Potentiation by yohimbine of alpha-adrenoceptor-mediated vasoconstriction in response to clonidine in the rabbit ear vein.

We investigated the pharmacological profile of the vasoconstrictive response to clonidine in the isolated rabbit ear vein, and compared the characteristics of clonidine with those of noradrenaline and moxonidine. The maximal vasoconstrictive responses to clonidine and moxonidine in the rabbit ear vein were 35.94+/-11.18% and 88.78+/-11.54% of the maximum response to noradrenaline, respectively.
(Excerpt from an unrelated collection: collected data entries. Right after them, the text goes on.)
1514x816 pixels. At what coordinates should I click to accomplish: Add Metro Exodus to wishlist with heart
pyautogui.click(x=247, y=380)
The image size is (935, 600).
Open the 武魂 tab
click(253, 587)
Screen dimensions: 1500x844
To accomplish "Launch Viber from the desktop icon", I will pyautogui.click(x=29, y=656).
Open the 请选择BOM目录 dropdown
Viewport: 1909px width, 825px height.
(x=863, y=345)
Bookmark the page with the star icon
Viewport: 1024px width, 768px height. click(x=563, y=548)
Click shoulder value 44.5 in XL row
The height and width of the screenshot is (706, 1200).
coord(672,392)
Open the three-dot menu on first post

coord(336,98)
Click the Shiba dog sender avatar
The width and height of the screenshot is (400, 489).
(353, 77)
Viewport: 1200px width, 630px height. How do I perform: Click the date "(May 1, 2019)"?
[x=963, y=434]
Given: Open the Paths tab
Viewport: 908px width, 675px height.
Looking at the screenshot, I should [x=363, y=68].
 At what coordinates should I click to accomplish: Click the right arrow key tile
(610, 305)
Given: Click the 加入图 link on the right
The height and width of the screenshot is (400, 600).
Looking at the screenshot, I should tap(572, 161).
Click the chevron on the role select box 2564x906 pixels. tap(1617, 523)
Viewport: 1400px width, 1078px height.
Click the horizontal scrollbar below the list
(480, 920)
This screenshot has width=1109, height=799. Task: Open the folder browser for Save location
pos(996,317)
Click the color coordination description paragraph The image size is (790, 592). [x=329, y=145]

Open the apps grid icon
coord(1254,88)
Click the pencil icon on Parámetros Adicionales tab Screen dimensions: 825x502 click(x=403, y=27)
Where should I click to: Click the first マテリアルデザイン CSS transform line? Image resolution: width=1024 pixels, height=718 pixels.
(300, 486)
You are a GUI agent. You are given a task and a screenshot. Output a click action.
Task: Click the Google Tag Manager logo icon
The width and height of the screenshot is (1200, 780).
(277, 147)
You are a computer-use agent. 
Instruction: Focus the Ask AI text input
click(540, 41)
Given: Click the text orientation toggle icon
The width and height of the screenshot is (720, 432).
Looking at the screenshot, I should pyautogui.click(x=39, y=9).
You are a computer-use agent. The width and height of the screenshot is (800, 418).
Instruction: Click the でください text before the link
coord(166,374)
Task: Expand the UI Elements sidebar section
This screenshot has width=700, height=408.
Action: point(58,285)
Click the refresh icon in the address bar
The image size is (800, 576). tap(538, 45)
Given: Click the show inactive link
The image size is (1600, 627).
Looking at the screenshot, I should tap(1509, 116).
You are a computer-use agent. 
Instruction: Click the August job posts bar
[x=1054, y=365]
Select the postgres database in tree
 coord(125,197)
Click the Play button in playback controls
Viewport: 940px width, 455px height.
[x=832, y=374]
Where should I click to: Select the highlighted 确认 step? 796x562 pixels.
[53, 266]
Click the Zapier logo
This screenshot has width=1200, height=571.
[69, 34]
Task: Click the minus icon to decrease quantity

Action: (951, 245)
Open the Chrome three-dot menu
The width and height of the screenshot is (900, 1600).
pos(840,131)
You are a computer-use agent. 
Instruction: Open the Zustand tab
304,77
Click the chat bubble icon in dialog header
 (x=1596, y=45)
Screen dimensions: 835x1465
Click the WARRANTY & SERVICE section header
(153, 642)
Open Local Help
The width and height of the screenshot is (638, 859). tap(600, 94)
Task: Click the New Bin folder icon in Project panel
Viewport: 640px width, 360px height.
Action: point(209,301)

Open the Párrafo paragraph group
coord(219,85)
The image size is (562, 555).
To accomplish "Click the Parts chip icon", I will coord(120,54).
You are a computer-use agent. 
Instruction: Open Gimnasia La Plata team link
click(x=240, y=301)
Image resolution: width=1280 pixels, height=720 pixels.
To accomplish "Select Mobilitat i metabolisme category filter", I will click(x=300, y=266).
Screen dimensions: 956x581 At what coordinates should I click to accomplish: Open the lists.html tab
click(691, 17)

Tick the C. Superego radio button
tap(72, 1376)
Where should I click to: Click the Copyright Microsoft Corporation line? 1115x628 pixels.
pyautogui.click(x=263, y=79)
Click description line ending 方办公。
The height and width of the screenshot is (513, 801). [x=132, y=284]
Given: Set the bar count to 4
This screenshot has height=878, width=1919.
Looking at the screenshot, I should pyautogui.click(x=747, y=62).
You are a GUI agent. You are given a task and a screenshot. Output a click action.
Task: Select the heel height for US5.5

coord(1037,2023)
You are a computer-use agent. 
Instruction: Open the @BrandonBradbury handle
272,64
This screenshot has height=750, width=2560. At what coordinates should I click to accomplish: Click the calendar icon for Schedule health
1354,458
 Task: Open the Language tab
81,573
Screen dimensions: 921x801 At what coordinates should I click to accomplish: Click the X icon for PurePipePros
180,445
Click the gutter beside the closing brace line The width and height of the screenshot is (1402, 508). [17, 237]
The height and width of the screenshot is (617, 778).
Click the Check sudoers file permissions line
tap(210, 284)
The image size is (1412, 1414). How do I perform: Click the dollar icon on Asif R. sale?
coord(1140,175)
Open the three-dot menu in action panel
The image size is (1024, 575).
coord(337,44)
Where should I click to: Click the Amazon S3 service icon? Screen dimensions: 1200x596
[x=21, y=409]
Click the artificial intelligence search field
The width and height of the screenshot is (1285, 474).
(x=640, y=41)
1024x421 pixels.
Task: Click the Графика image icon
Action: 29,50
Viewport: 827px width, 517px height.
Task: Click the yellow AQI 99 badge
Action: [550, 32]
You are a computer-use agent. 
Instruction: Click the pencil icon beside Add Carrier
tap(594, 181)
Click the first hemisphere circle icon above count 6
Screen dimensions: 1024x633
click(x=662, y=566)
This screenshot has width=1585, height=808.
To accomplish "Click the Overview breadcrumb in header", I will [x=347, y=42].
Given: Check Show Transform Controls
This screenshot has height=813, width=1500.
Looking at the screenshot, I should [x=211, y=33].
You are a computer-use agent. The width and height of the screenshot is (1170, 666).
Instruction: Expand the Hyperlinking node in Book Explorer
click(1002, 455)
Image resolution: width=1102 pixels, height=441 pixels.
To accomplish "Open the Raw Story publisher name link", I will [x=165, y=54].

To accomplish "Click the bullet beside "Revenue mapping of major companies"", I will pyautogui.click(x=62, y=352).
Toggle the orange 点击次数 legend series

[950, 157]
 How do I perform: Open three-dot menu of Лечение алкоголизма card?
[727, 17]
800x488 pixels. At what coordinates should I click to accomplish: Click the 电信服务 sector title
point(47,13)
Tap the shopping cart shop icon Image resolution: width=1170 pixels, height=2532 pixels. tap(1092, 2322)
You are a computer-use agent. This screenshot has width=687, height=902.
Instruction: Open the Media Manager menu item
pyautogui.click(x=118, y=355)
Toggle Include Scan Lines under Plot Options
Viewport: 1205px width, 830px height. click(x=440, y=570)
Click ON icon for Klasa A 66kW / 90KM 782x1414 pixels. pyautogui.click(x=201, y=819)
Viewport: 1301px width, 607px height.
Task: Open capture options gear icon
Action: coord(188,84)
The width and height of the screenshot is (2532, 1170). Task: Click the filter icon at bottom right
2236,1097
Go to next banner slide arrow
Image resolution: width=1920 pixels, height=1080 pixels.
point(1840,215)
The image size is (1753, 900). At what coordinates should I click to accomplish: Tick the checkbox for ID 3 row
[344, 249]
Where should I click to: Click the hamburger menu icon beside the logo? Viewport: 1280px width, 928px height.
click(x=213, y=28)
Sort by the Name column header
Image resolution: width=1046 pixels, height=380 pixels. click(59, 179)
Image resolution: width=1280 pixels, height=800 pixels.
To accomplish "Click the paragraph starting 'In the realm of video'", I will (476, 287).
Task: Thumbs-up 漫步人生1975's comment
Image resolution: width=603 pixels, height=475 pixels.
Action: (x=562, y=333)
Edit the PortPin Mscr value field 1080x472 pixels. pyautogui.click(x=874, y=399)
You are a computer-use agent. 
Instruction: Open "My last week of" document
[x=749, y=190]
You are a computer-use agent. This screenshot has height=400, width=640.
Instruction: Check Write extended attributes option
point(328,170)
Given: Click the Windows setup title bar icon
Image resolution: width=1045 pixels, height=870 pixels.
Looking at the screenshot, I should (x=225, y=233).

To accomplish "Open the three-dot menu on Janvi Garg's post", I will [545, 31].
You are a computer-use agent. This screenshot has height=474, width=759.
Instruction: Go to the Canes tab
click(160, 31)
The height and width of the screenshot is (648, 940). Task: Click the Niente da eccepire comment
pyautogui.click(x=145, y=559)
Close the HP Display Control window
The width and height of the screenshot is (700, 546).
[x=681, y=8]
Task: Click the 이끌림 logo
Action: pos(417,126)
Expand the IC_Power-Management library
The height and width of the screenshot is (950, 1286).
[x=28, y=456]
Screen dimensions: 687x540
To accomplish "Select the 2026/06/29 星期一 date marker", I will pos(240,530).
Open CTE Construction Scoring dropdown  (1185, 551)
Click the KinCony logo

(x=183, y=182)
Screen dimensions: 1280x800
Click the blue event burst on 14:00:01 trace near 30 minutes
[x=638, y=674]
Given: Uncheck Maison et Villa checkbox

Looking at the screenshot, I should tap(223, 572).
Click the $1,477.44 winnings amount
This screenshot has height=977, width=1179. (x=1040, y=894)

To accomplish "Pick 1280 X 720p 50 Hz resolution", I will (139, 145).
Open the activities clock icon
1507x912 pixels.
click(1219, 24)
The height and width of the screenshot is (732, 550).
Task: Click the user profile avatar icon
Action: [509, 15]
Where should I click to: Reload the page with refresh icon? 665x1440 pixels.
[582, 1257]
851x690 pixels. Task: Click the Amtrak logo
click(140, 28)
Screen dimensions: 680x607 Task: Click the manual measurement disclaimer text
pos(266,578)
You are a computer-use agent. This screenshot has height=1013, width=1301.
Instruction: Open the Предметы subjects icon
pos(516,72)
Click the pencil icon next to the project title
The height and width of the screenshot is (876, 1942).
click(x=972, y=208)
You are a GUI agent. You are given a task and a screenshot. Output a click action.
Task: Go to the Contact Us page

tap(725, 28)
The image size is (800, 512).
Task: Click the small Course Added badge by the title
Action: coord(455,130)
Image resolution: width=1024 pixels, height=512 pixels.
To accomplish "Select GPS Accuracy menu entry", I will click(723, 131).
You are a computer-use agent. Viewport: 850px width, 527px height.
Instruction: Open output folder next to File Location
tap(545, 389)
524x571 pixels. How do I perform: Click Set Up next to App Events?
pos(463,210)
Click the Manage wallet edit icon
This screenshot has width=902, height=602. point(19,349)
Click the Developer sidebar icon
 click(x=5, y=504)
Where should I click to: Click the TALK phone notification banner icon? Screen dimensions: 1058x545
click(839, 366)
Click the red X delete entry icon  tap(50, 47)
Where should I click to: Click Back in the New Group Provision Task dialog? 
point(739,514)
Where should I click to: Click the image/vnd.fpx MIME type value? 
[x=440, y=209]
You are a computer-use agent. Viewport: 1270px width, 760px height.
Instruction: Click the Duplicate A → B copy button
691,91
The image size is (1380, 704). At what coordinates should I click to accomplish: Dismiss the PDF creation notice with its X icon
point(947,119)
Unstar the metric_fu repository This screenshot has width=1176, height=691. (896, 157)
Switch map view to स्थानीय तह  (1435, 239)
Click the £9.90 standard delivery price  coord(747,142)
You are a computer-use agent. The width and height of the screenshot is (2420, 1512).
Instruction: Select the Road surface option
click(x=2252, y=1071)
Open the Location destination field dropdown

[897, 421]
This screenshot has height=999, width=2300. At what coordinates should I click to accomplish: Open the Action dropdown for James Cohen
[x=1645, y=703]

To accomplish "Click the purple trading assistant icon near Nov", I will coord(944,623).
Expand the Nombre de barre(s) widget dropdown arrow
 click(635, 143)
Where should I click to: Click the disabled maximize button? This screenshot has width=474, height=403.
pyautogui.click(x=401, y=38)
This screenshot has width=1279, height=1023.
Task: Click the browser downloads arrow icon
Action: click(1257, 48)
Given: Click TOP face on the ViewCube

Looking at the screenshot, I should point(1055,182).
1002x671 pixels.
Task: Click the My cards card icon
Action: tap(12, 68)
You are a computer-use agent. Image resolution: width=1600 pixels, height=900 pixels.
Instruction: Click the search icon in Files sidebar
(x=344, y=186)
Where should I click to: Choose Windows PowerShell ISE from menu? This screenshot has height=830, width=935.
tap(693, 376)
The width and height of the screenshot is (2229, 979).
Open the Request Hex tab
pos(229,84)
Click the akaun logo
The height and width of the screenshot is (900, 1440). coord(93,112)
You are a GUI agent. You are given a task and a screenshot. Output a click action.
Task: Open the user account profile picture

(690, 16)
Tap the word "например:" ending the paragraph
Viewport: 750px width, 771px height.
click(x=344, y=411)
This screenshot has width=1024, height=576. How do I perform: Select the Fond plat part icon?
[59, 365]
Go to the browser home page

Prazosin 0.1 microM inhibited the vasoconstriction induced by lower concentrations of noradrenaline, and the concentration-dependent response curve for noradrenaline was significantly shifted to the right by 1 microM prazosin. Yohimbine (0.1 and 0.5 microM) only decreased the vasoconstrictive response to lower concentrations of noradrenaline, but did not affect the response to higher concentrations. Vasoconstrictive responses to lower but not higher concentrations of clonidine and moxonidine were inhibited by 0.1 microM yohimbine. In contrast, the same concentration of yohimbine significantly potentiated the maximal response to a high concentration of clonidine by 24.06%. In isolated rabbit ear vein pretreated with 0.1 microM yohimbine, prazosin competitively inhibited the concentration-response curve for clonidine with a pA(2) value of 8.05+/-0.06. We conclude that clonidine acts mainly on alpha(2)-adrenoceptors to produce vasoconstriction in the rabbit ear vein; however, in the preparation pretreated with yohimbine, the clonidine-induced vasoconstriction is mediated via alpha(1)-adrenoceptors and its maximal vasoconstriction is significantly potentiated.